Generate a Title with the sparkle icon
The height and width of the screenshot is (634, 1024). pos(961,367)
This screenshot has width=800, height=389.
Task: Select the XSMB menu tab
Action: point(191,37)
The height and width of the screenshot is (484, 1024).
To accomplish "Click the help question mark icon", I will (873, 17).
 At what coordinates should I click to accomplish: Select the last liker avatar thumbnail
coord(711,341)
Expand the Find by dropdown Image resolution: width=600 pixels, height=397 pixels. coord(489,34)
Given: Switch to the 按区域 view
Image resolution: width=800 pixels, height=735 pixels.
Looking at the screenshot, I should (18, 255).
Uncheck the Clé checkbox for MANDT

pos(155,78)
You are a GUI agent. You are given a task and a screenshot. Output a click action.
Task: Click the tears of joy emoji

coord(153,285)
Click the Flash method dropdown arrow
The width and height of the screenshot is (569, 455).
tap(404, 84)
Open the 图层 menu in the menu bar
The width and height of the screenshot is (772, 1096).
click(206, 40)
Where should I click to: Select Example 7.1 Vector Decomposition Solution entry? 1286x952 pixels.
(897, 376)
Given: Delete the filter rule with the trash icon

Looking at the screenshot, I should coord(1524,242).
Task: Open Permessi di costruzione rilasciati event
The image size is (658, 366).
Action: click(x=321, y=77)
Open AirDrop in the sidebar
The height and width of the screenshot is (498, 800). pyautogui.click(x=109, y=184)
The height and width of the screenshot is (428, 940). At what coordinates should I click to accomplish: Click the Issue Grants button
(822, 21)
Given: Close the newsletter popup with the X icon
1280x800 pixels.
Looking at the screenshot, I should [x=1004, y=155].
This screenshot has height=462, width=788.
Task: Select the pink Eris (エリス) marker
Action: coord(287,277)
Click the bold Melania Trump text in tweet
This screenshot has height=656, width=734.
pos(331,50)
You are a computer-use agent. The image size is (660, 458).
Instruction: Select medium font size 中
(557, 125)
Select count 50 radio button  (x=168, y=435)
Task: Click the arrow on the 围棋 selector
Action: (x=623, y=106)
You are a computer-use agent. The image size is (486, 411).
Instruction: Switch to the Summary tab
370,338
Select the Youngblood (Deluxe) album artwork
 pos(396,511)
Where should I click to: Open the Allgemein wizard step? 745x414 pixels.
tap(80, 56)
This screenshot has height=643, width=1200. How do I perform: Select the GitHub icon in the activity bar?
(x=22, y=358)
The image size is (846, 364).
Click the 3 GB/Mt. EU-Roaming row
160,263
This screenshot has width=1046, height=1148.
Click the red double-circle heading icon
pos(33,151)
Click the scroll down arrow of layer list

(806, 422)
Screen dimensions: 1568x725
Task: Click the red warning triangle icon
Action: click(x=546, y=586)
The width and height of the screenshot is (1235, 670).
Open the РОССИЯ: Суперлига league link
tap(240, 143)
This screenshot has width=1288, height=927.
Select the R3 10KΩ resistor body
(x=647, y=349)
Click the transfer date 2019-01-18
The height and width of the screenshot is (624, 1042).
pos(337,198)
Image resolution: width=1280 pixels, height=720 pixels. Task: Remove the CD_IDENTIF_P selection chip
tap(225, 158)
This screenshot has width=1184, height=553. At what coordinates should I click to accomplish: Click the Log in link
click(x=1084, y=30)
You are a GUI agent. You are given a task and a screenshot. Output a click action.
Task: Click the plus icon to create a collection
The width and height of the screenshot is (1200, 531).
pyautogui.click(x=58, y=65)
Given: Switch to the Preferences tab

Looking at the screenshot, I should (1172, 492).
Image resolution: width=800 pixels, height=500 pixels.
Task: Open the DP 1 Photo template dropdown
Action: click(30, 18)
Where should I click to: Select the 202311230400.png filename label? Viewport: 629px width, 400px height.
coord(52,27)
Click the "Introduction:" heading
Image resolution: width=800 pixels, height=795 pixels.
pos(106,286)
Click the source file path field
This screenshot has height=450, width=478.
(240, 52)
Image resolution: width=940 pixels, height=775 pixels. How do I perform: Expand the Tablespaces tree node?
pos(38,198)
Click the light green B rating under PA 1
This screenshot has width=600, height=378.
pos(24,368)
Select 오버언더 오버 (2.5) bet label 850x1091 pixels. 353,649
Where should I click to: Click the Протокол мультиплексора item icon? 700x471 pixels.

What you will do -
Please output the full listing, keeping every character the same.

Result -
Generate a Title with the sparkle icon
The height and width of the screenshot is (634, 1024). pos(961,367)
This screenshot has width=800, height=389.
Task: Select the XSMB menu tab
Action: point(191,37)
The height and width of the screenshot is (484, 1024).
To accomplish "Click the help question mark icon", I will (873, 17).
 At what coordinates should I click to accomplish: Select the last liker avatar thumbnail
coord(711,341)
Expand the Find by dropdown Image resolution: width=600 pixels, height=397 pixels. coord(489,34)
Given: Switch to the 按区域 view
Image resolution: width=800 pixels, height=735 pixels.
Looking at the screenshot, I should (18, 255).
Uncheck the Clé checkbox for MANDT

pos(155,78)
You are a GUI agent. You are given a task and a screenshot. Output a click action.
Task: Click the tears of joy emoji

coord(153,285)
Click the Flash method dropdown arrow
The width and height of the screenshot is (569, 455).
tap(404, 84)
Open the 图层 menu in the menu bar
The width and height of the screenshot is (772, 1096).
click(206, 40)
Where should I click to: Select Example 7.1 Vector Decomposition Solution entry? 1286x952 pixels.
(897, 376)
Given: Delete the filter rule with the trash icon

Looking at the screenshot, I should coord(1524,242).
Task: Open Permessi di costruzione rilasciati event
The image size is (658, 366).
Action: click(x=321, y=77)
Open AirDrop in the sidebar
The height and width of the screenshot is (498, 800). pyautogui.click(x=109, y=184)
The height and width of the screenshot is (428, 940). At what coordinates should I click to accomplish: Click the Issue Grants button
(822, 21)
Given: Close the newsletter popup with the X icon
1280x800 pixels.
Looking at the screenshot, I should [x=1004, y=155].
This screenshot has height=462, width=788.
Task: Select the pink Eris (エリス) marker
Action: coord(287,277)
Click the bold Melania Trump text in tweet
This screenshot has height=656, width=734.
pos(331,50)
You are a computer-use agent. The image size is (660, 458).
Instruction: Select medium font size 中
(557, 125)
Select count 50 radio button  (x=168, y=435)
Task: Click the arrow on the 围棋 selector
Action: (x=623, y=106)
You are a computer-use agent. The image size is (486, 411).
Instruction: Switch to the Summary tab
370,338
Select the Youngblood (Deluxe) album artwork
 pos(396,511)
Where should I click to: Open the Allgemein wizard step? 745x414 pixels.
tap(80, 56)
This screenshot has height=643, width=1200. How do I perform: Select the GitHub icon in the activity bar?
(x=22, y=358)
The image size is (846, 364).
Click the 3 GB/Mt. EU-Roaming row
160,263
This screenshot has width=1046, height=1148.
Click the red double-circle heading icon
pos(33,151)
Click the scroll down arrow of layer list

(806, 422)
Screen dimensions: 1568x725
Task: Click the red warning triangle icon
Action: click(x=546, y=586)
The width and height of the screenshot is (1235, 670).
Open the РОССИЯ: Суперлига league link
tap(240, 143)
This screenshot has width=1288, height=927.
Select the R3 10KΩ resistor body
(x=647, y=349)
Click the transfer date 2019-01-18
The height and width of the screenshot is (624, 1042).
pos(337,198)
Image resolution: width=1280 pixels, height=720 pixels. Task: Remove the CD_IDENTIF_P selection chip
tap(225, 158)
This screenshot has width=1184, height=553. At what coordinates should I click to accomplish: Click the Log in link
click(x=1084, y=30)
You are a GUI agent. You are given a task and a screenshot. Output a click action.
Task: Click the plus icon to create a collection
The width and height of the screenshot is (1200, 531).
pyautogui.click(x=58, y=65)
Given: Switch to the Preferences tab

Looking at the screenshot, I should (1172, 492).
Image resolution: width=800 pixels, height=500 pixels.
Task: Open the DP 1 Photo template dropdown
Action: click(30, 18)
Where should I click to: Select the 202311230400.png filename label? Viewport: 629px width, 400px height.
coord(52,27)
Click the "Introduction:" heading
Image resolution: width=800 pixels, height=795 pixels.
pos(106,286)
Click the source file path field
This screenshot has height=450, width=478.
(240, 52)
Image resolution: width=940 pixels, height=775 pixels. How do I perform: Expand the Tablespaces tree node?
pos(38,198)
Click the light green B rating under PA 1
This screenshot has width=600, height=378.
pos(24,368)
Select 오버언더 오버 (2.5) bet label 850x1091 pixels. 353,649
Where should I click to: Click the Протокол мультиплексора item icon? 700x471 pixels.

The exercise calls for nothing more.